**WORK ORDER:**
Every record shown here must be duplicated without change.

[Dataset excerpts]
========================================================================

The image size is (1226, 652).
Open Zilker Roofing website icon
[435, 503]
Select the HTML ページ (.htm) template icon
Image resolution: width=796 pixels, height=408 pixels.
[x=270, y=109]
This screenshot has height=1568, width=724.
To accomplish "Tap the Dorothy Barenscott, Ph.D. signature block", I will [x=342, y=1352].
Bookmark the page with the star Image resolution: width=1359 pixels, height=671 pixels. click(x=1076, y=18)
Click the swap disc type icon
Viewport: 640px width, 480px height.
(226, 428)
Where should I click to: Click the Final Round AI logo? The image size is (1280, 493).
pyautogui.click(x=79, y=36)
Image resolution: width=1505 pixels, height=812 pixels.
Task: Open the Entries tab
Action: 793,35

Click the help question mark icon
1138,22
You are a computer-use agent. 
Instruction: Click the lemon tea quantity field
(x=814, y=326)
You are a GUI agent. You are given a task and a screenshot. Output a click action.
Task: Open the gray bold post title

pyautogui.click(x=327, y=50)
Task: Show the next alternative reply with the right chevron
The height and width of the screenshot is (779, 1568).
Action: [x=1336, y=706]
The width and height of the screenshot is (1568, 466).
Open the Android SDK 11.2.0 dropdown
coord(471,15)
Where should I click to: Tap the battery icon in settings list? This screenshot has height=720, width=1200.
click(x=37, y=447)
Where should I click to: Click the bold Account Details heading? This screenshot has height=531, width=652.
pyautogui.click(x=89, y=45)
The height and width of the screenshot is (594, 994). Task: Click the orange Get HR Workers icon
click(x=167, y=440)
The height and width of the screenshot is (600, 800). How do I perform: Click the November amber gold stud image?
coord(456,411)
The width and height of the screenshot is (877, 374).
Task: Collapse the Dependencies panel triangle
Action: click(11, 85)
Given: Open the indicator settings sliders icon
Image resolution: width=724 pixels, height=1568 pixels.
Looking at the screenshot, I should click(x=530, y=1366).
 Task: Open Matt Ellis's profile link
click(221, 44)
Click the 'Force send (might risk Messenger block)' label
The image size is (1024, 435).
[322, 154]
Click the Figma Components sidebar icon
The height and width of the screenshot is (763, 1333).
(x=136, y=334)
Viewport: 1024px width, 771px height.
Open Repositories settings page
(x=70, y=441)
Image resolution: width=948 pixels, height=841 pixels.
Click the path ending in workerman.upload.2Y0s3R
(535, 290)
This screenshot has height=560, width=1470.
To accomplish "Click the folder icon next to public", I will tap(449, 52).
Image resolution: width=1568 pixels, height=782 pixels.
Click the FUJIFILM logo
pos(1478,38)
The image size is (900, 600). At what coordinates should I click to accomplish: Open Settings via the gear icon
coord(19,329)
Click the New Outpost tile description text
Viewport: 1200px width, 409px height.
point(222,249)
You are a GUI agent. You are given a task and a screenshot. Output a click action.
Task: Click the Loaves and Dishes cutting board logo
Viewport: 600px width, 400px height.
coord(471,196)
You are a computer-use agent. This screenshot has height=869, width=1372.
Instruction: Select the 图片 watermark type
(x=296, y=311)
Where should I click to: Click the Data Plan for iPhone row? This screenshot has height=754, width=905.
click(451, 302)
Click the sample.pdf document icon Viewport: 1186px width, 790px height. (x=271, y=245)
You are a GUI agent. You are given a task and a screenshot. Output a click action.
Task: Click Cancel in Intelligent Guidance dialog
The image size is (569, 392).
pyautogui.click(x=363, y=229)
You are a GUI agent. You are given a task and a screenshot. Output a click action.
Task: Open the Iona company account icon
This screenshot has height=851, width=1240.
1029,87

========================================================================

**RESULT FOR THIS TASK:**
The image size is (1226, 652).
Open Zilker Roofing website icon
[435, 503]
Select the HTML ページ (.htm) template icon
Image resolution: width=796 pixels, height=408 pixels.
[x=270, y=109]
This screenshot has height=1568, width=724.
To accomplish "Tap the Dorothy Barenscott, Ph.D. signature block", I will [x=342, y=1352].
Bookmark the page with the star Image resolution: width=1359 pixels, height=671 pixels. click(x=1076, y=18)
Click the swap disc type icon
Viewport: 640px width, 480px height.
(226, 428)
Where should I click to: Click the Final Round AI logo? The image size is (1280, 493).
pyautogui.click(x=79, y=36)
Image resolution: width=1505 pixels, height=812 pixels.
Task: Open the Entries tab
Action: 793,35

Click the help question mark icon
1138,22
You are a computer-use agent. 
Instruction: Click the lemon tea quantity field
(x=814, y=326)
You are a GUI agent. You are given a task and a screenshot. Output a click action.
Task: Open the gray bold post title

pyautogui.click(x=327, y=50)
Task: Show the next alternative reply with the right chevron
The height and width of the screenshot is (779, 1568).
Action: [x=1336, y=706]
The width and height of the screenshot is (1568, 466).
Open the Android SDK 11.2.0 dropdown
coord(471,15)
Where should I click to: Tap the battery icon in settings list? This screenshot has height=720, width=1200.
click(x=37, y=447)
Where should I click to: Click the bold Account Details heading? This screenshot has height=531, width=652.
pyautogui.click(x=89, y=45)
The height and width of the screenshot is (594, 994). Task: Click the orange Get HR Workers icon
click(x=167, y=440)
The height and width of the screenshot is (600, 800). How do I perform: Click the November amber gold stud image?
coord(456,411)
The width and height of the screenshot is (877, 374).
Task: Collapse the Dependencies panel triangle
Action: click(11, 85)
Given: Open the indicator settings sliders icon
Image resolution: width=724 pixels, height=1568 pixels.
Looking at the screenshot, I should click(x=530, y=1366).
 Task: Open Matt Ellis's profile link
click(221, 44)
Click the 'Force send (might risk Messenger block)' label
The image size is (1024, 435).
[322, 154]
Click the Figma Components sidebar icon
The height and width of the screenshot is (763, 1333).
(x=136, y=334)
Viewport: 1024px width, 771px height.
Open Repositories settings page
(x=70, y=441)
Image resolution: width=948 pixels, height=841 pixels.
Click the path ending in workerman.upload.2Y0s3R
(535, 290)
This screenshot has height=560, width=1470.
To accomplish "Click the folder icon next to public", I will tap(449, 52).
Image resolution: width=1568 pixels, height=782 pixels.
Click the FUJIFILM logo
pos(1478,38)
The image size is (900, 600). At what coordinates should I click to accomplish: Open Settings via the gear icon
coord(19,329)
Click the New Outpost tile description text
Viewport: 1200px width, 409px height.
point(222,249)
You are a GUI agent. You are given a task and a screenshot. Output a click action.
Task: Click the Loaves and Dishes cutting board logo
Viewport: 600px width, 400px height.
coord(471,196)
You are a computer-use agent. This screenshot has height=869, width=1372.
Instruction: Select the 图片 watermark type
(x=296, y=311)
Where should I click to: Click the Data Plan for iPhone row? This screenshot has height=754, width=905.
click(451, 302)
Click the sample.pdf document icon Viewport: 1186px width, 790px height. (x=271, y=245)
You are a GUI agent. You are given a task and a screenshot. Output a click action.
Task: Click Cancel in Intelligent Guidance dialog
The image size is (569, 392).
pyautogui.click(x=363, y=229)
You are a GUI agent. You are given a task and a screenshot. Output a click action.
Task: Open the Iona company account icon
This screenshot has height=851, width=1240.
1029,87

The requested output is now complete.